3 September 2010. Oligomers of amyloid-β (Aβ) have created quite a stir since they were discovered to be perhaps the most toxic forms of the peptide. But oligomers are notoriously difficult to study. In fact, without much stirring, they spontaneously morph into larger and larger molecules that may be less germane to Alzheimer disease than their smaller counterparts. How is the researcher to keep tabs on what’s in the test tube? A little protein engineering may help. In the August 13 PNAS online, researchers led by Torleif Hard at the Swedish University of Agricultural Sciences, Uppsala, report that covalently constraining Aβ monomers into a specific β-hairpin structure accelerates formation of toxic oligomers. “These oligomers are completely stable and never convert to amyloid,” Hard told ARF. With about 50 times the toxic potency of natural Aβ monomers or fibrils, the stable, engineered peptides, Hard believes, could prove useful for studying oligomer dynamics and toxicity, and may even provide better epitopes for vaccination or raising antibodies for therapeutics.

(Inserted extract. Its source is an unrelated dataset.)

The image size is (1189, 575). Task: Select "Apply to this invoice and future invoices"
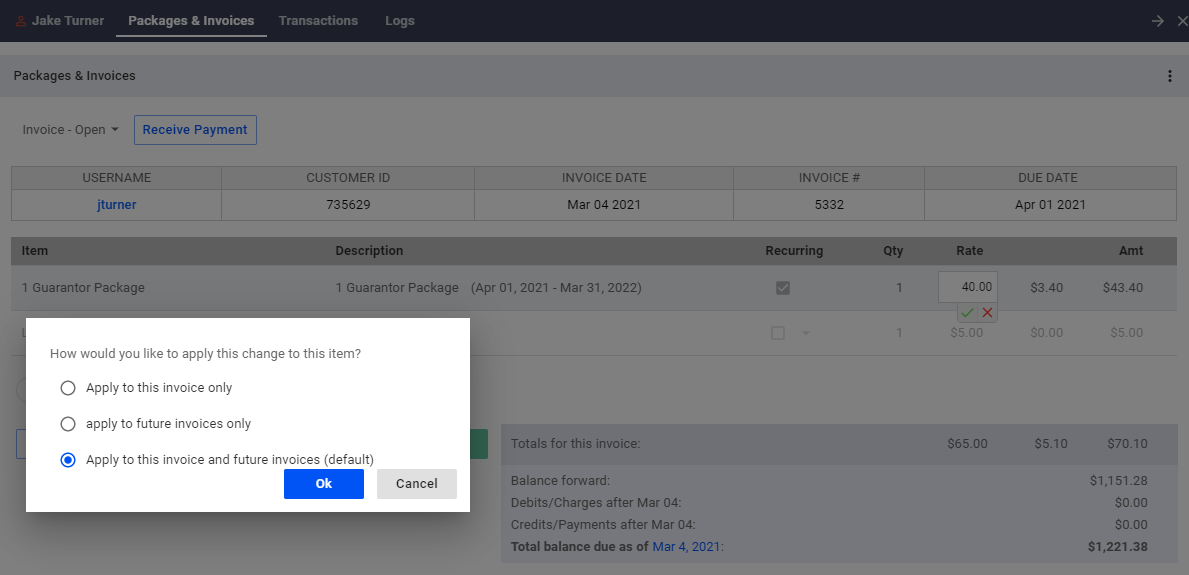coord(68,460)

Previously, Hard and colleagues found that certain proteins with antibody-like properties, called affibodies, stabilized Aβ peptides with a specific β-hairpin structure between amino acids 17 and 36 (see ARF related news story). The β structure resembled, but was not quite the same as, the β-sheet structures seen in amyloid fibrils. In the latter, the bonds between the β-sheets are intermolecular, whereas in affibody-stabilized peptides, they are intramolecular. Nevertheless, that work led to a proposed model of Aβ fibrillization where peptides with intramolecular β-sheets stacked upon one another before undergoing a conformation flip that resulted in intermolecular bonding. “We postulated that that β-sheet hairpin is a preferred conformation, and may be present in toxic oligomers,” said Hard.

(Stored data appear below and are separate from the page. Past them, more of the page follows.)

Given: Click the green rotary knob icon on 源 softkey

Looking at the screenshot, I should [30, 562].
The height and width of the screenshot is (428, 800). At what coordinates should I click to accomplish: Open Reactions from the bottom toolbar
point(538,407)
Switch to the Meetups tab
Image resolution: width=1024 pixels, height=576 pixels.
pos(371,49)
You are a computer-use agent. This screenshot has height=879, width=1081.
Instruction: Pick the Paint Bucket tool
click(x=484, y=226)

To test that idea, first author Anders Sandberg and colleagues introduced two cysteine residues into the Aβ peptide, replacing alanine 21 and alanine 30, which are juxtaposed in the β-sheet hairpin. The theory was that a disulphide bond between the cysteines would stabilize that conformation. The researchers expressed the engineered peptide, dubbed Aβcc, in Escherichia coli. Aβcc readily formed oligomers with a range of conformations as judged by size exclusion chromatography, and formed protofibrils visible in the transmission electron microscope, but it failed to form fibrils unless it was first treated with a reducing agent to break the disulphide bond. The findings are in keeping with the need for a conformational change and rearrangement of intramolecular bonding for Aβ to form amyloid fibrils.

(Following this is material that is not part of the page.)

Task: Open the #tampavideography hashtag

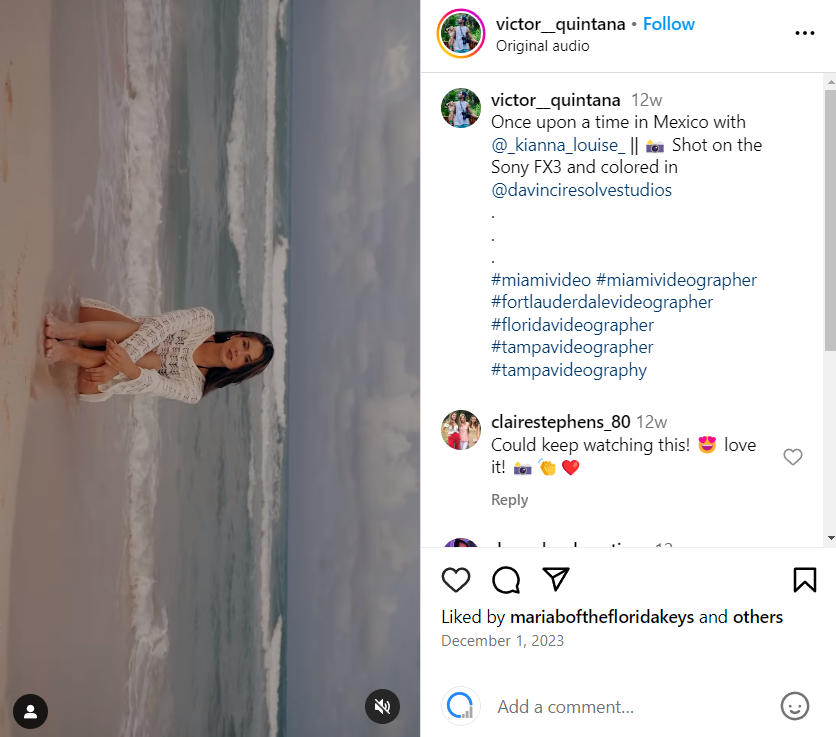Action: click(x=568, y=370)
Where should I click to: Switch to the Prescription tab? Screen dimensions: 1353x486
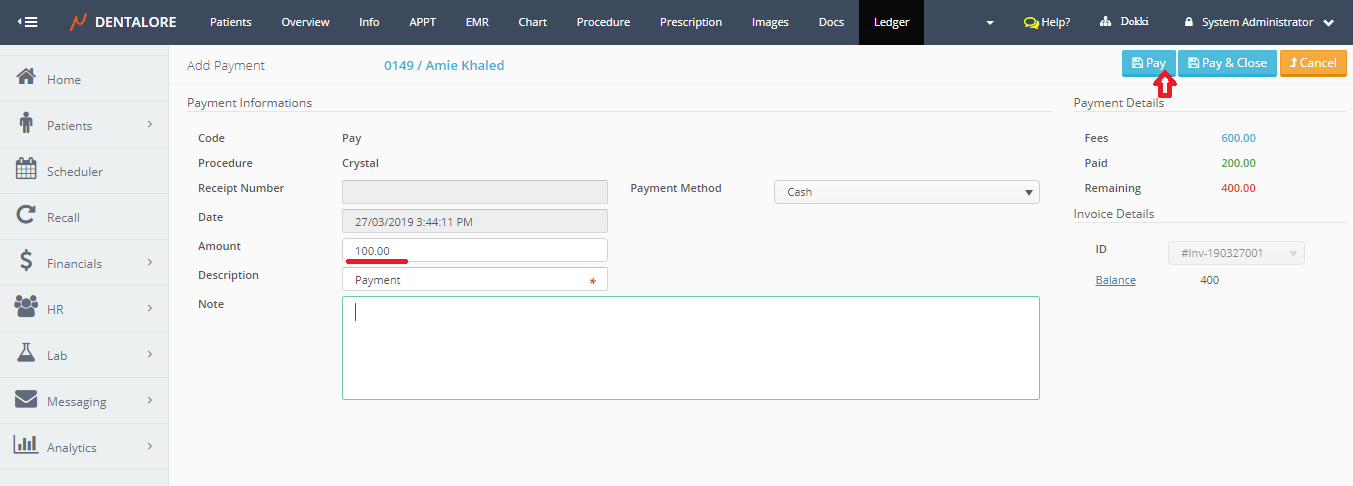tap(690, 22)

The covalently stabilized Aβcc may form oligomers, but how do those oligomers relate to the toxic ones that are released by cells (see ARF related news story), synthesized (see Lambert et al., 1998), and isolated from human tissue (see ARF related news story)? Sandberg found that various Aβcc species were highly toxic to SH-SY5Y neuroblastoma cells. In this assay, the potency of mid-molecular-weight oligomers and protofibrils of Aβcc was on par with that of wild-type Aβ42 oligomers and about 50 times higher than that of wild-type monomers or Aβ42 fibrils. “We think that the Aβcc oligomers, or the protofibrils formed by Aβcc oligomers, are very close to the naturally toxic form of Aβ,” said Hard.
“This was an ambitious project, the results of which support prior suggestions that oligomeric Aβ assemblies are particularly neurotoxic relative to monomeric and fibrillar forms of the peptide, and, therefore, that oligomers are attractive therapeutic targets,” suggested David Teplow, University of California, Los Angeles (see full comment below). Hard told ARF that some of those therapeutics could include monoclonal antibodies or vaccines. MIVAC Development AB, a biotechnology company in Gothenburg, Sweden, has begun looking into these possibilities. Hard is a consultant for, and holds stock in, this company.—Tom Fagan.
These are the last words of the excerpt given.